A plan to force New Yorkers to purchase new license plates that could cost them as much as $45 was slammed by local state representatives last week.
Beginning in April 2020 drivers that renew their motor vehicle registration with license plates more than 10 years old will be mandated to purchase a new one to the tune of $25, according to the state Department of Motor Vehicles and Governor Andrew Cuomo’s office. If drivers want to keep their current license plate number, they will then have to fork over another $20.
The change comes as New York will rollout a new license plate design starting next year. There are five options on the table, including two that have a variation of the Statue of Liberty, one of the Mario M. Cuomo Bridge (commonly referred to as the new Tappan Zee Bridge), and two that are of different scenery in the state.

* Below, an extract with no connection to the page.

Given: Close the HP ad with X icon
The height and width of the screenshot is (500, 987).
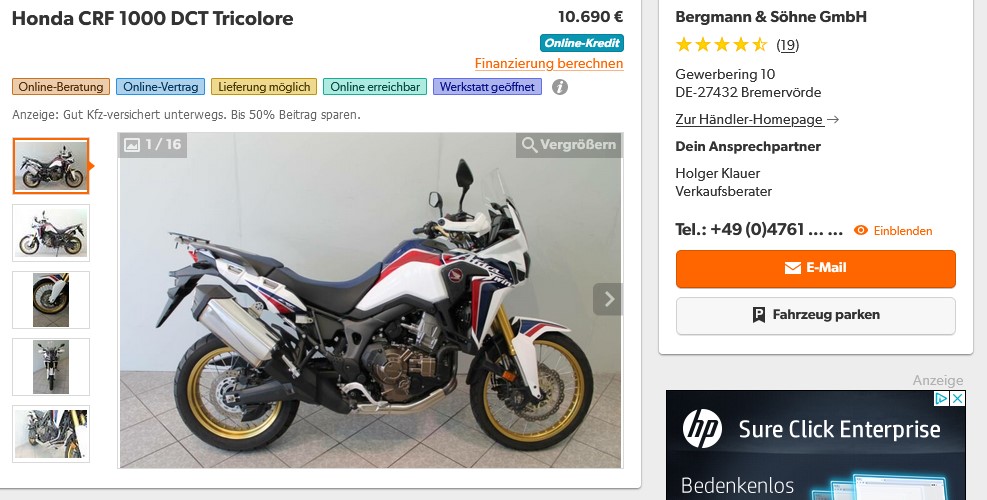Looking at the screenshot, I should point(957,399).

Residents are able to vote on which plate design they’d like to see the state adopt, but money the plate would cost got sharply criticized.
Assemblyman Kevin Byrne, a Republican, said the new license plate charge is “nothing more than another cash grab to justify more wasteful spending by Albany” and is a new tax on state drivers. The new charges put in place were not approved by the state Legislature, Byrne noted.
State Sen. Sue Serino, a Republican, called the plate exchange “a money grab plain and simple.” She urged the DMV to rethink the plan before it goes into effect next year.
“Following a legislative session where one party control brought with it the passage of new taxes and fees on everything from internet purchases to paper bags, this proposal only adds insult to injury,” Serino, who took a transparent shot at Democrats, said.
Dozens of state lawmakers, many Republican, have been critical of the cost. Local officials have also taken notice.
Putnam County Clerk Michael Bartolotti, a Republican, said the latest move by the state is simply a ploy to get “more money out of its already overly- taxed residents.”
The last mandatory plate exchange occurred in 2001 with the replacement of plates costing $5.50, Bartolotti said.
“Drivers should be given the option to keep their old plates instead of being forced to buy new ones,” Bartolotti stated. “They also shouldn’t have to incur an additional fee just to keep the same plate number, which many people prefer to do since it is tied to registrations and EZ Passes. I highly support giving drivers more of a say in this process.”
Cuomo, last week, defended the price for new plates, pointing out the cost was voted through by state lawmakers in 2009 before he even took office, according to the Democrat and Chronicle. Cuomo said the new plates are required because reflective plates are supposed to have a life expectancy of 10 years by industry standards and the new plates would be optimized for the state cashless-tolling plan to the entre Thruway system next year, according to the D&R.
DMV commissioner Mark J.F. Schroeder, in a statement, echoed Cuomo’s words and stated that new license plates have been $25 for more than ten years and was put in place by state lawmakers at the time. The new plates are meant to ensure cameras will pick up the license plate number for each driver that goes through cashless tolling or a red light.
“The legislature has not acted to change that fee, continuing the $25 charge every year since, under both Republican and Democratic control,” said Schroeder.
Schroeder said Cuomo’s administration was willing to lower the existing fees in response to the backlash from legislators.
“If the legislators are sincere and want to lower the fee immediately, although they haven’t in the past decade, the Governor has made clear he invites them back for a special session to do it,” Schroeder said.